False-color image showing plumes erupting from Enceladus' surface.NASA/JPL/Space Science Institute
"Cassini's own discoveries were its demise," said Earl Maize, an engineer at NASA's reaction propulsion Laboratory (JPL) who manages the Cassini mission.
Maize was pertaining to a warm, saltwater ocean that Cassini found hiding beneath the icy crust of Enceladus, an oversized moon of Saturn that spews water into space. NASA's probe flew through these curtain-like jets of vapor and ice in October 2015, "tasted" the fabric and indirectly discovered the subsurface ocean's composition — and it's one which will support alien life.
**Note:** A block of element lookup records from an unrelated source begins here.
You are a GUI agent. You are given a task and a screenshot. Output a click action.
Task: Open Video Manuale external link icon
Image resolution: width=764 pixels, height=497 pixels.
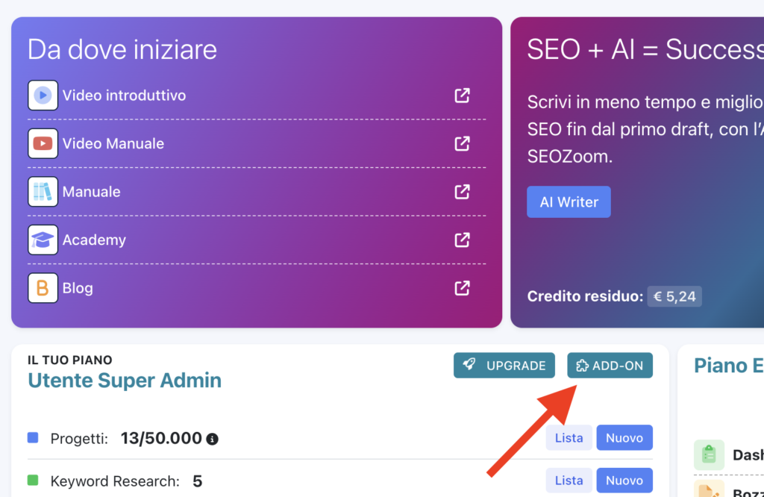pyautogui.click(x=463, y=143)
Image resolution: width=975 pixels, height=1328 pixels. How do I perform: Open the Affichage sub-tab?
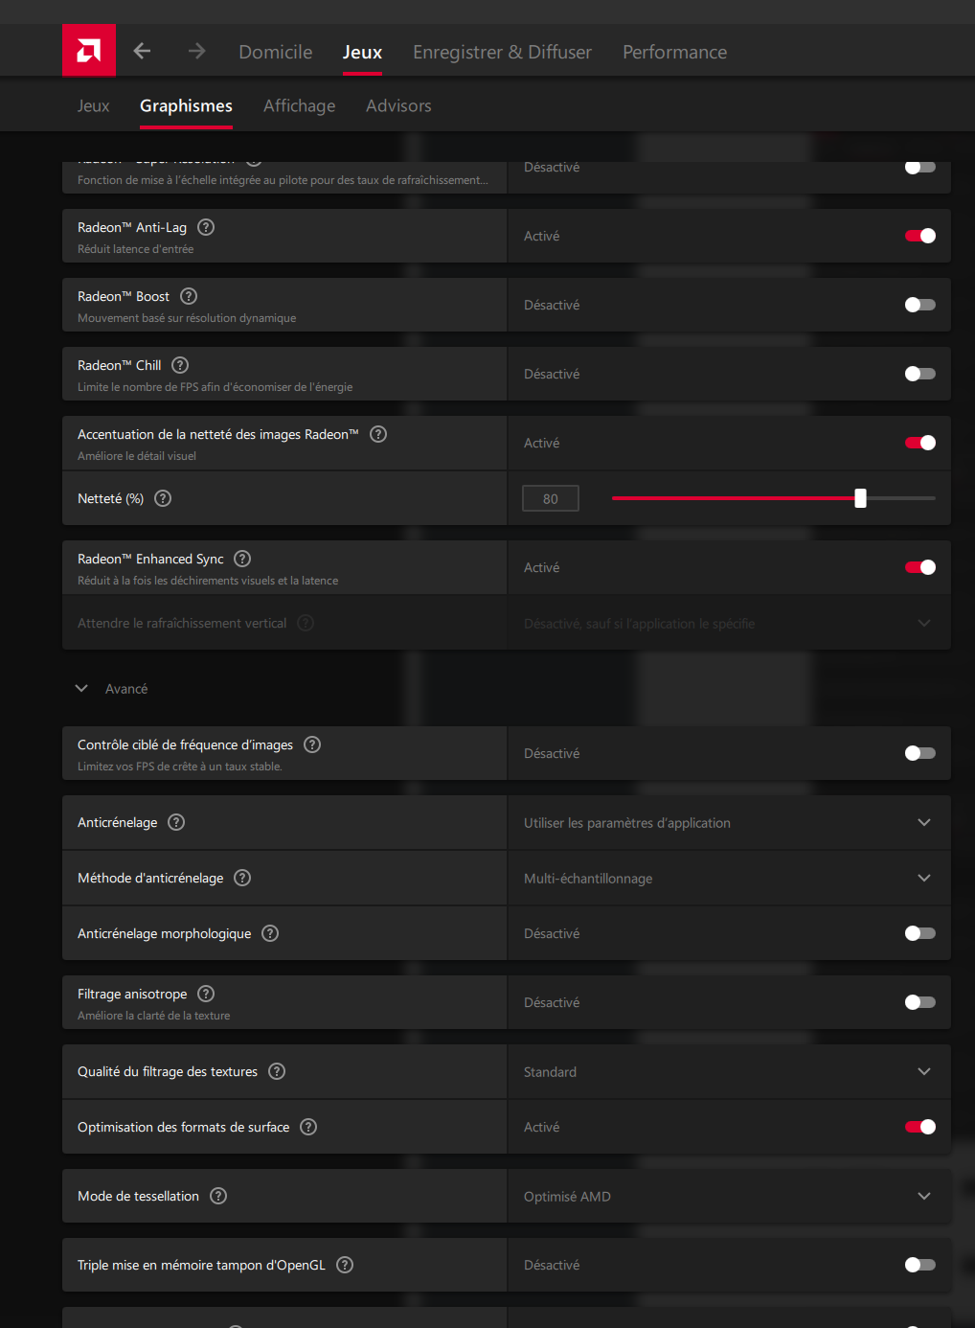(x=299, y=105)
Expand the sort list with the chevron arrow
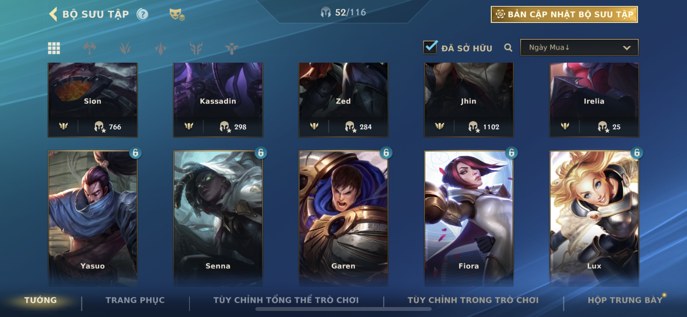 pos(627,48)
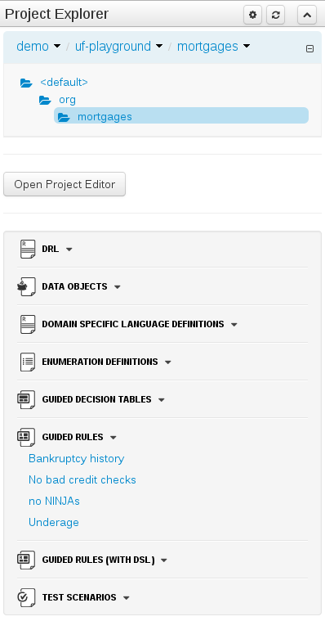Open the demo organizational unit dropdown
The image size is (325, 621).
(x=38, y=47)

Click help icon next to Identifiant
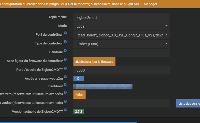(x=65, y=85)
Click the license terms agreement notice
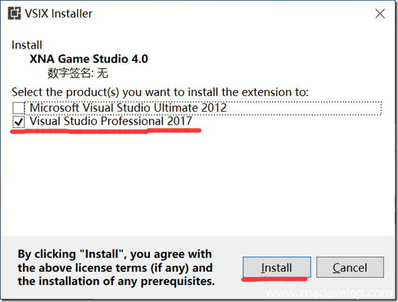 [115, 268]
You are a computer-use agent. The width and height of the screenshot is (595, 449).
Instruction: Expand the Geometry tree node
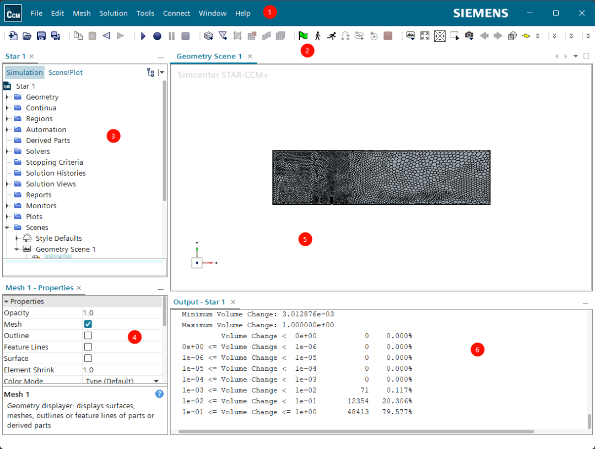click(x=8, y=97)
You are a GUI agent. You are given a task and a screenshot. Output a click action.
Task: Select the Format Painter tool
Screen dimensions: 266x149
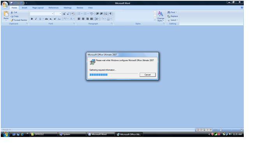click(x=19, y=20)
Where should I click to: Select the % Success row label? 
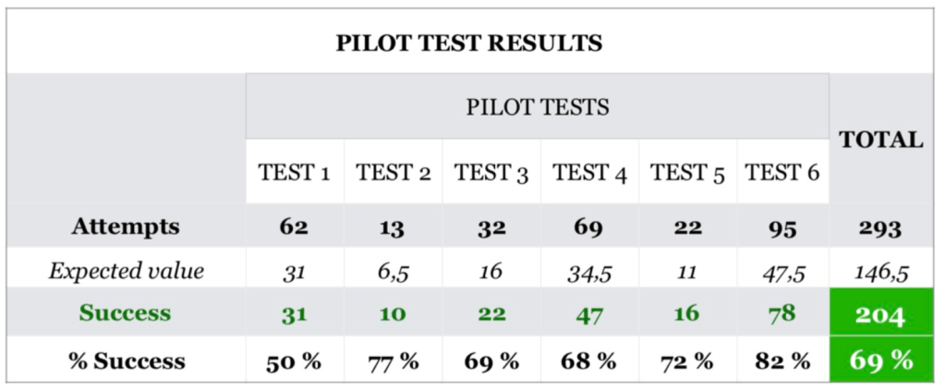tap(126, 361)
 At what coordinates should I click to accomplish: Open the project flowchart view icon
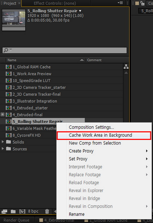coord(126,67)
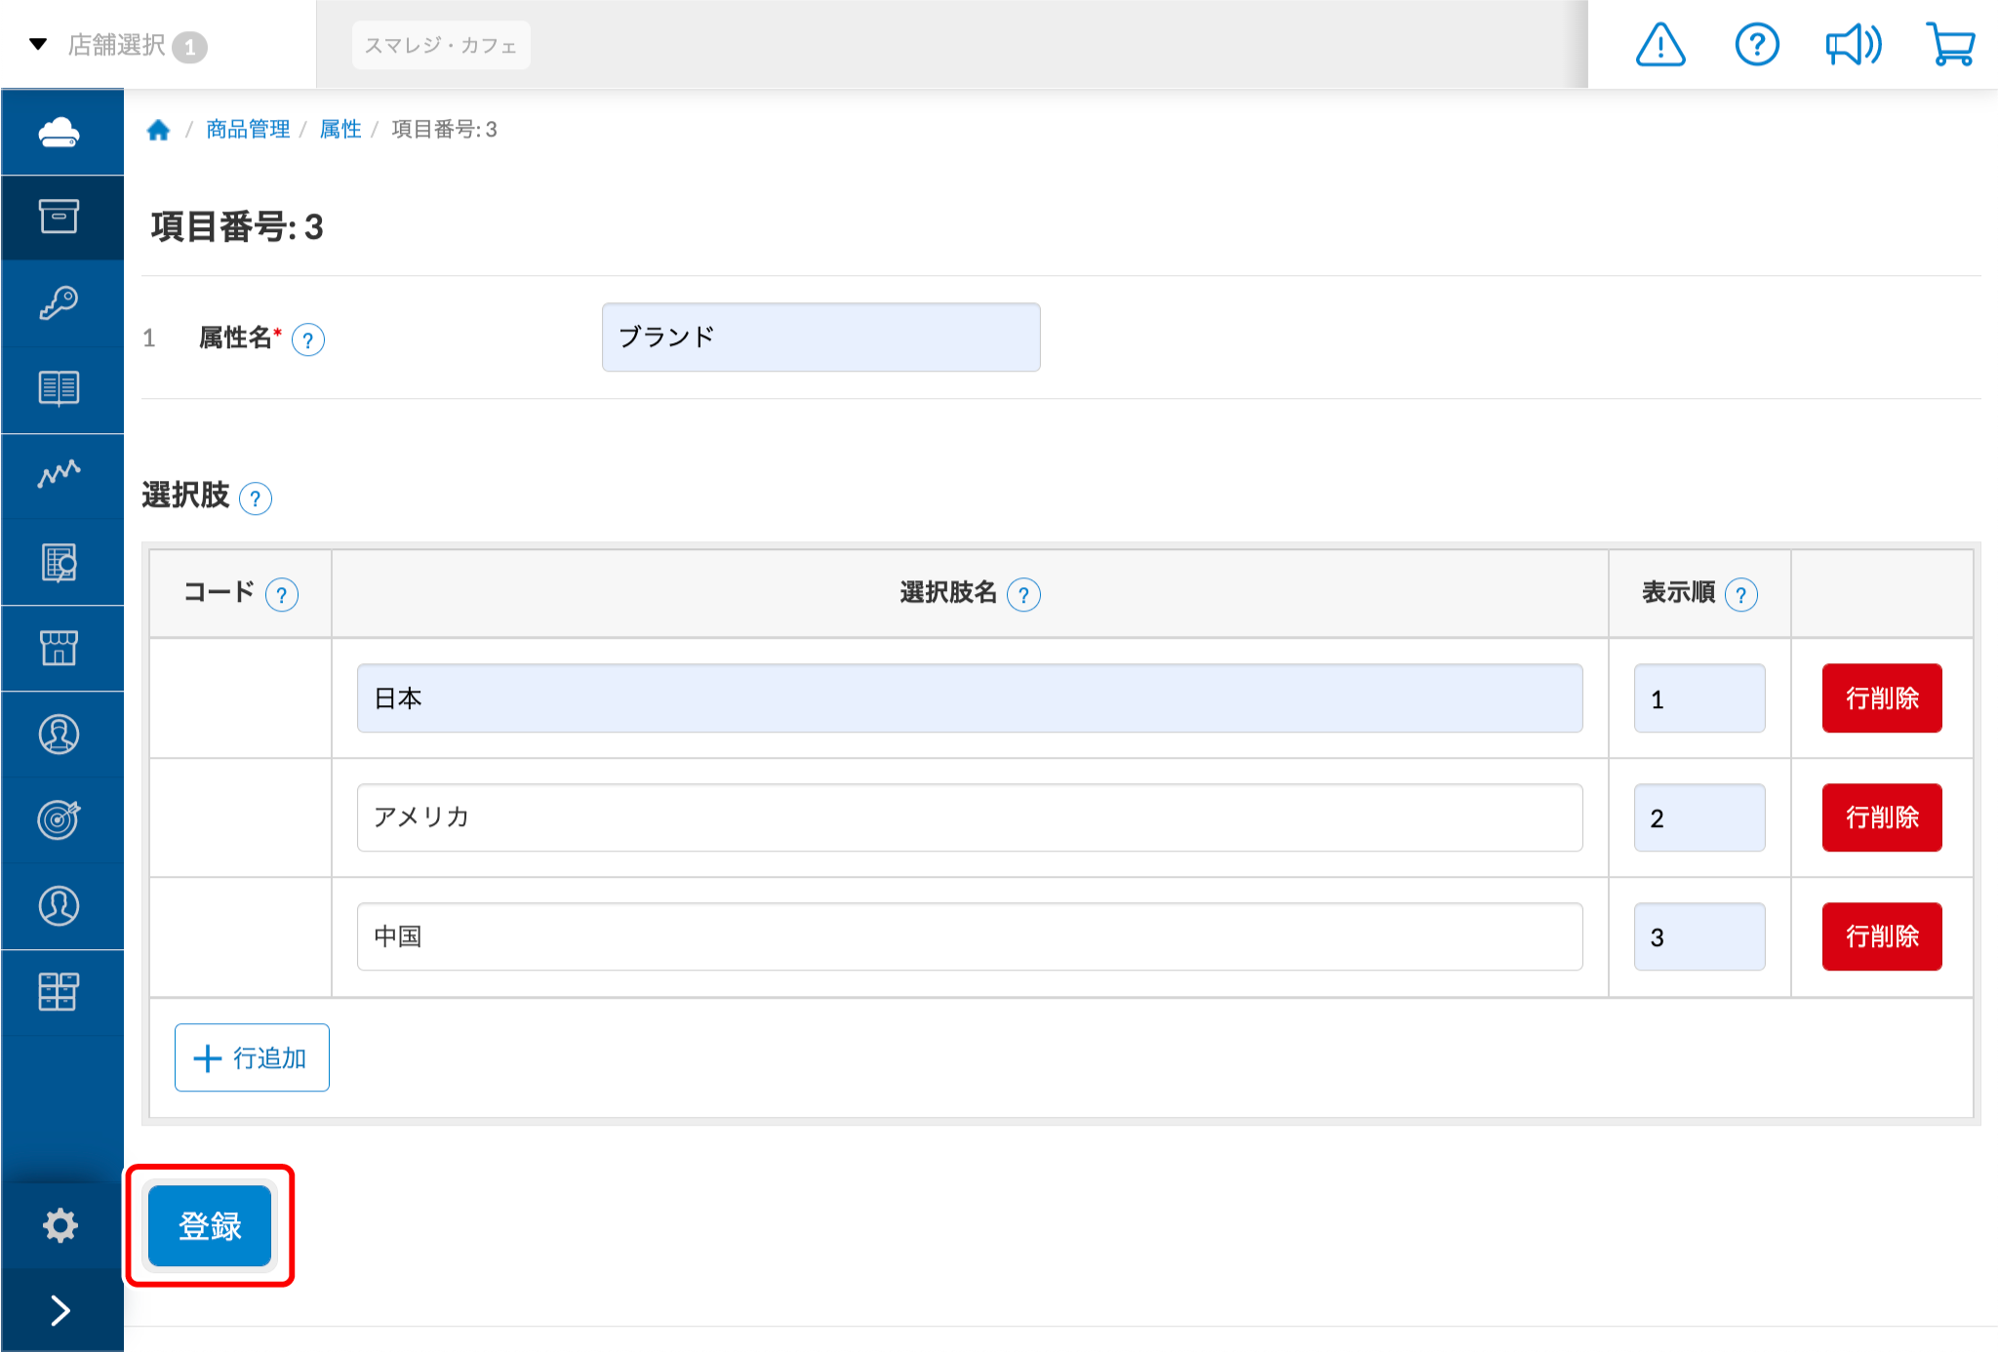Click the cloud icon in sidebar
The image size is (1998, 1352).
[60, 132]
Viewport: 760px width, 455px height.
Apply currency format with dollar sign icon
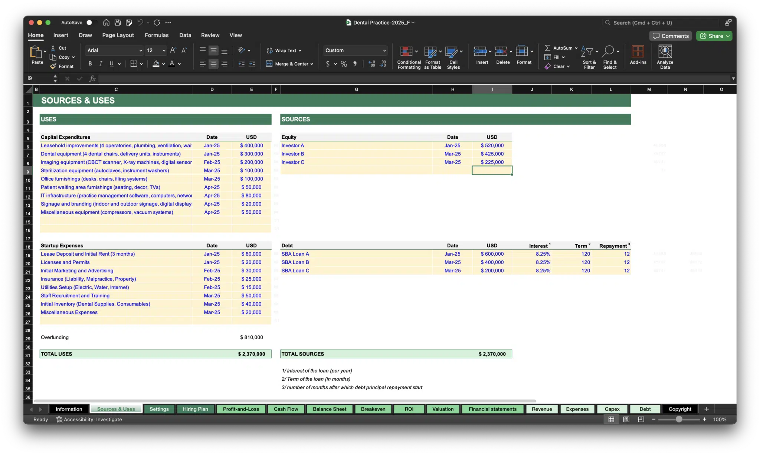pyautogui.click(x=328, y=64)
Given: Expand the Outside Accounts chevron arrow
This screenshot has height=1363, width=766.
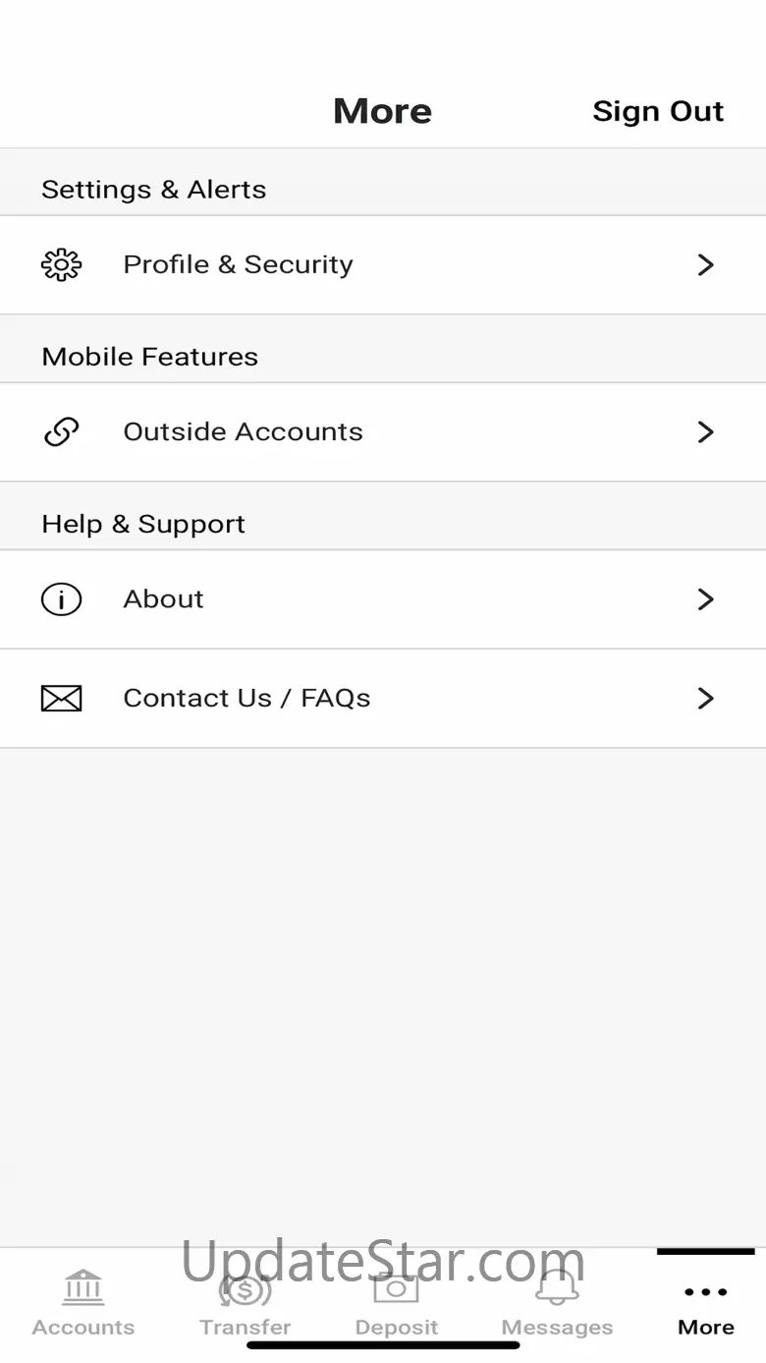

"We cannot risk an inadvertent contact therewith pristine body," Maize said. "Cassini possesses to be put safely away. And since we wanted to remain at Saturn, the sole choice was to destroy it in some controlled fashion."
But Maize and a collaboration of researchers from 19 nations aren't visiting let their plucky probe go down without a fight.
They decide to squeeze all byte of knowledge they'll from the robot, right up until Cassini turns into a superb radioactive comet above the swirling storms of Saturn.
Long before Cassini began orbiting Saturn in 2004, mission managers carefully intended its orbits to squeeze in as many flybys of the superior planet, its moons, and its expansive icy rings as possible.
Their goal: Get plenty of chances to record unprecedented new images, gravitational data, and magnetic readings without putting the spacecraft into harm's way or burning up an excessive amount of its limited propellant.
But after 13 years of operation at nearly 1 billion miles (1.45 billion kilometers) removed from Earth, Cassini's tank is running near empty."We're coming to the tip. because it runs out of fuel, the items it can do are quite limited — until we selected a brand new approach," Jim Green, the leader of NASA's planetary science program, said during the conference.
NASA could have propelled Cassini to another planet — perhaps Uranus or Neptune. In 2010, however, mission managers decided to stay it around Saturn, reasoning they might squeeze more science out of the mission there. But this effectively doomed the spacecraft to a fiery death.
Cassini's death spiral will officially begin on April 22, 2017. That's when it'll, for the last time, fly by Titan: an icy moon of Saturn that's bigger than our own, contains a thick atmosphere, seas of liquid methane, and even rain.
Titan's gravity will slingshot Cassini over Saturn, above the planet's atmosphere, and — on April 26 — through a narrow void between the earth and therefore the innermost fringe of its rings.
"That last 'kiss goodbye' will put Cassini into Saturn," Maize said. "This may be a roller-coaster ride. We're entering into, and that we aren't starting — it is a one-way trip.